Leben

Eine Neunte für Silvester

Aus Gründen des Jubilierens greift der Mensch gerne zu weihevollem oder festlichem Hilfswerkzeug. In Fällen des Jahreswechsels ist die 9. Sinfonie von Ludwig van Beethoven selbst für klassikferne Ohren mancherorts eine gute Gewohnheit geworden, ähnlich dem profaneren Silvesterpunsch von Alfred Tetzlaff oder dem Dinner for One. Die letzten beiden Beispiele beziehen sich eher auf unsere Breitengrade und deutschen Humor oder was wir dafür halten. Wogegen die Neunte global einschlägt, deswegen leider oftmals pflichtschuldig runtergenudelt wird. Was wiederum nicht an Beethoven als vielmehr an den heutigen Interpreten und deren Umfeld liegt. Wer sich der Neunten jedenfalls nicht verweigert und sich die Zeit nimmt, der kann durchaus Bereicherung finden. Da wegen Corona persönliche Konzertbesuche und damit verbundene Live-Erlebnisse eher nicht die Regel sein werden, soll hier für Interessierte eine kleine Hilfestellung versucht werden. Daraus lässt sich dann vielleicht Anregung ziehen, welche Neunte man sich über Streaming, Tonträger oder andere technische Möglichkeiten zum Jahreswechsel ins Haus holt und Ohren wie Seele gönnt. Jede hier geäußerte Empfehlung ist natürlich völlig subjektiv.

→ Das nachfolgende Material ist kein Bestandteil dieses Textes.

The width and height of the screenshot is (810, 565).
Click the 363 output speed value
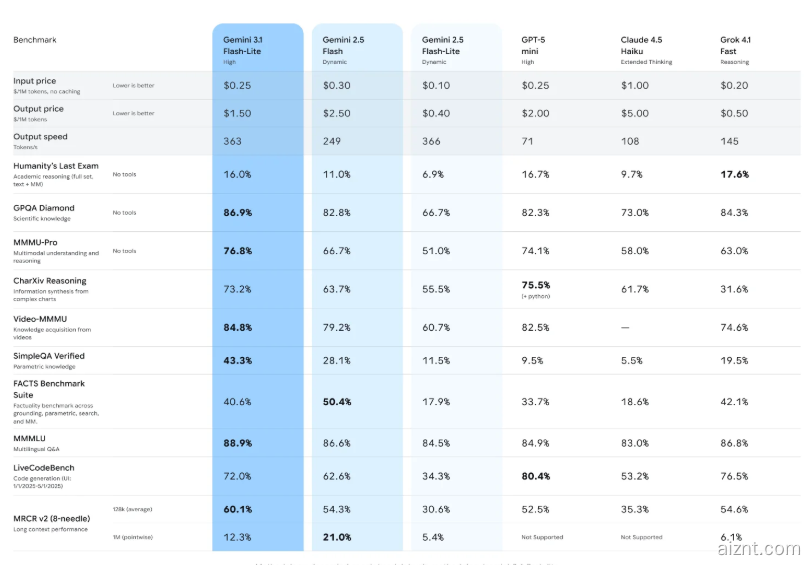232,141
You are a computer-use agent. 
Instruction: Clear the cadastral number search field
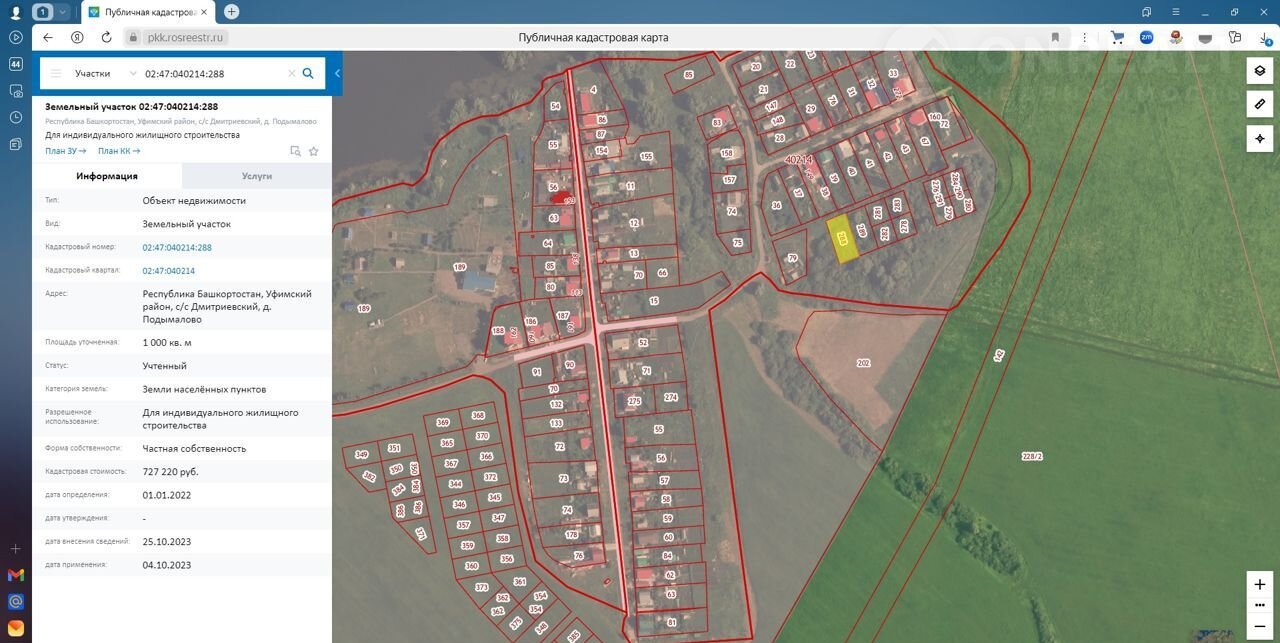(292, 73)
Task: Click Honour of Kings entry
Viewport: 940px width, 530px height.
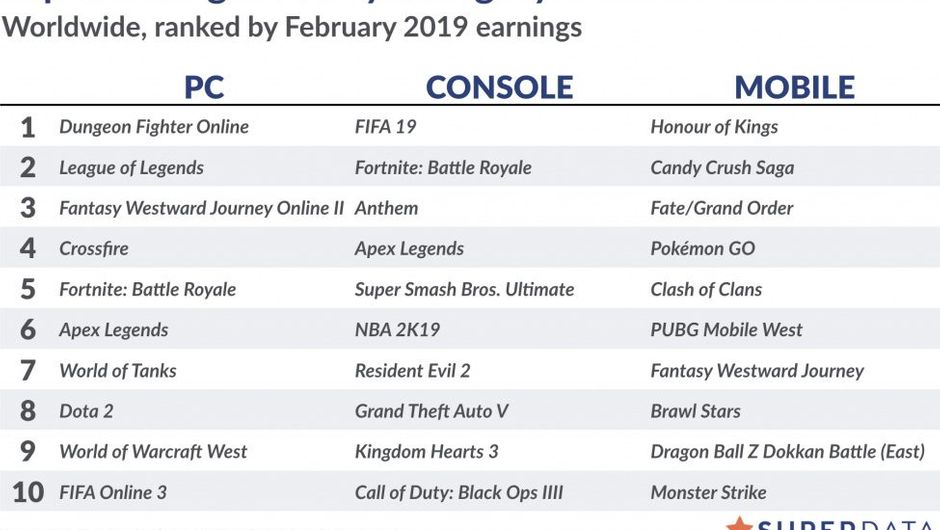Action: [x=714, y=127]
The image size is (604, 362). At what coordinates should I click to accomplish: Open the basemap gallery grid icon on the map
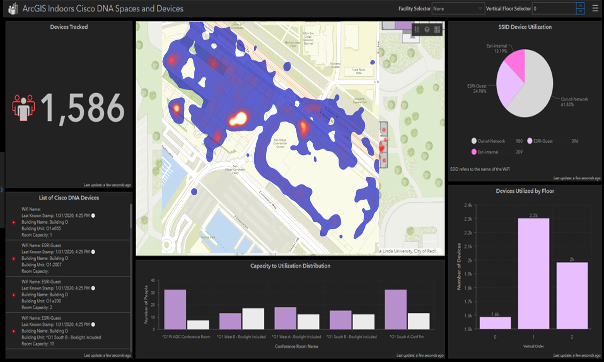click(437, 30)
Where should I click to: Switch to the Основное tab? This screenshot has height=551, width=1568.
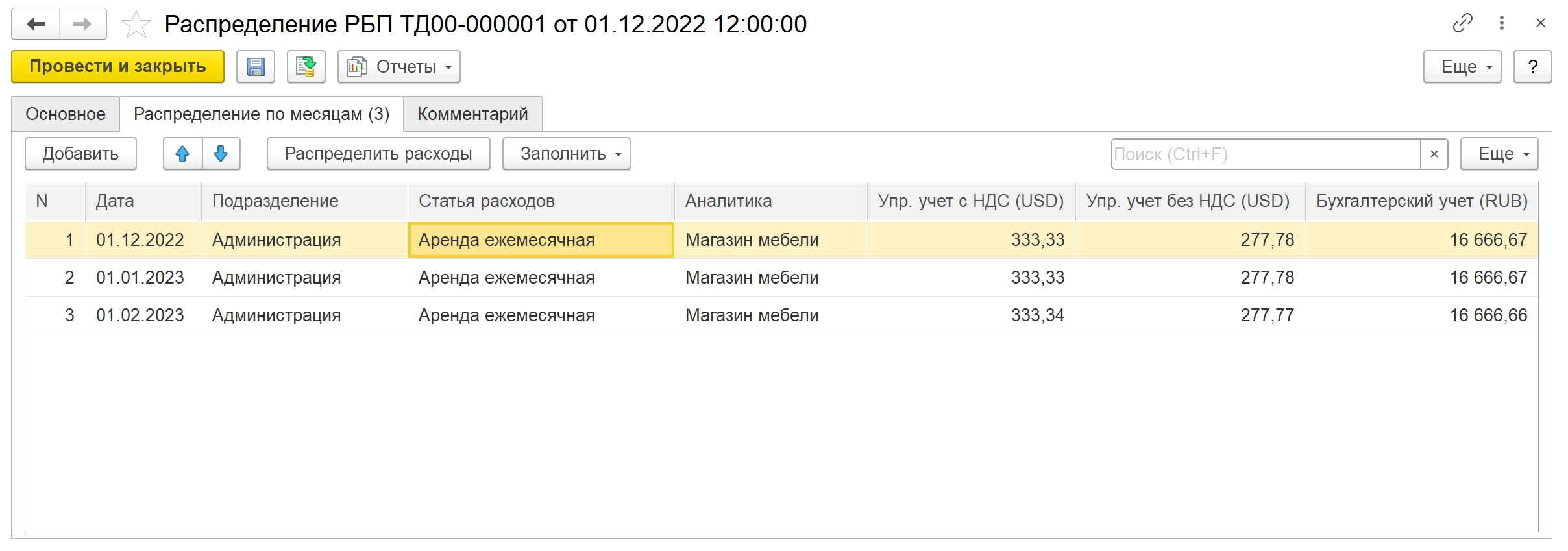tap(66, 114)
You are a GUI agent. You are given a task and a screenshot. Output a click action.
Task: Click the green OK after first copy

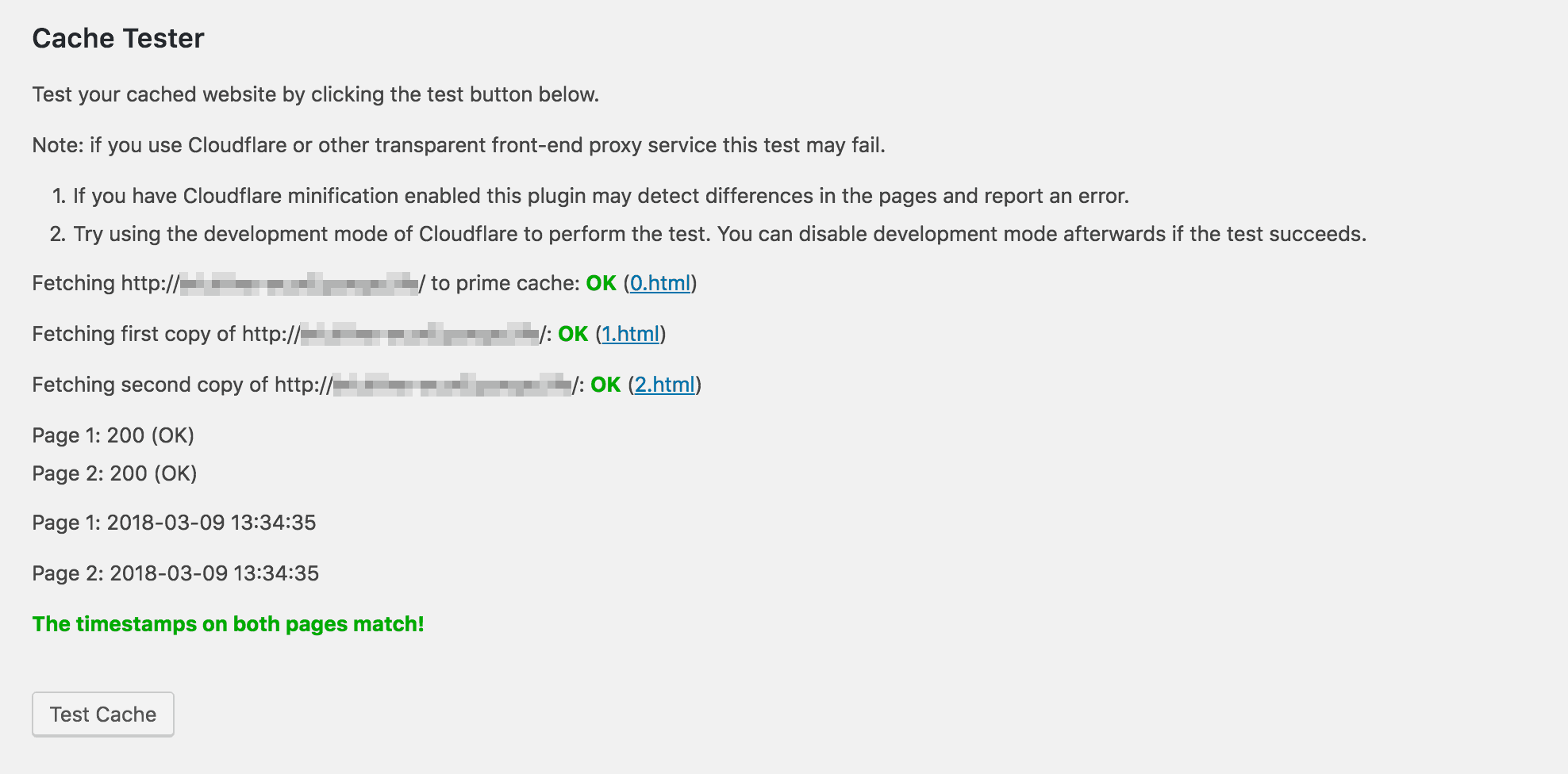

Komponist des Volkes, nicht der Salons: Ludwig van Beethoven

Niemand sollte bitte den Fehler machen und die Neunte nur auf den Schlusssatz mit Schillers „Freude schöner Götterfunken“ reduzieren. Damit bringt man sich nur selbst um ein großes Hörvergnügen. Die Sinfonie ist komplex und doch jedem zugänglich, so man sich nicht von Musik- oder Kritikerpäpsten abschrecken und belehren lässt, in deren Verwissenschaftlichung hoffnungslos absäuft. Beethoven hat fürs Volk komponiert, nicht für Eliten. Es ist keine Schande, seinem eigenen Geschmack zu folgen. Was bekommen wir in seiner Neunten also von Beethoven angerichtet? Der 1. Satz (Allegro ma non troppo, un poco maestoso) beginnt zu wachsen, kommt irgendwie aus dem Nichts, steigt wie aus einer Nebelschwade und ist dann plötzlich im abrupten Wechsel von leisen und lauten Tönen da. Der 2. Satz (Molto vivace – Presto) vielleicht das Meisterstück dieser Sinfonie. Alles ganz klar und durchkonstruiert zwischen harsch und zärtlich. Der 3. Satz (Adagio molto e cantabile – Andante moderato) kommt ruhig und gemessen daher. Durchatmen ist angesagt. Eine Art tiefer Ruhe und geistiger Reinigung vor der Ekstase und dem Sturm. Der 4. Satz (Presto – Allegro assai – Andante maestoso – Allegro energico, sempre ben marcato – Allegro ma non tanto – Prestissimo) bereichert den extremen Instrumentenreigen und die prallen Orchesterfarben nun noch durch Sopran-, Alt-, Tenor- und Bassstimme, begleitet von einem riesigen Chor. Wenn alles stimmt und optimal läuft, dann entsteht dabei mehr als nur ein Klangerlebnis, dann braust wirklich ein emotionaler Orkan über jeden aufnahmebereiten und willigen Zuhörer hinweg. Musiker mit ihren Aufnahmen, die solches vermocht und geschafft haben, sollen im folgenden Text genannt und empfohlen werden.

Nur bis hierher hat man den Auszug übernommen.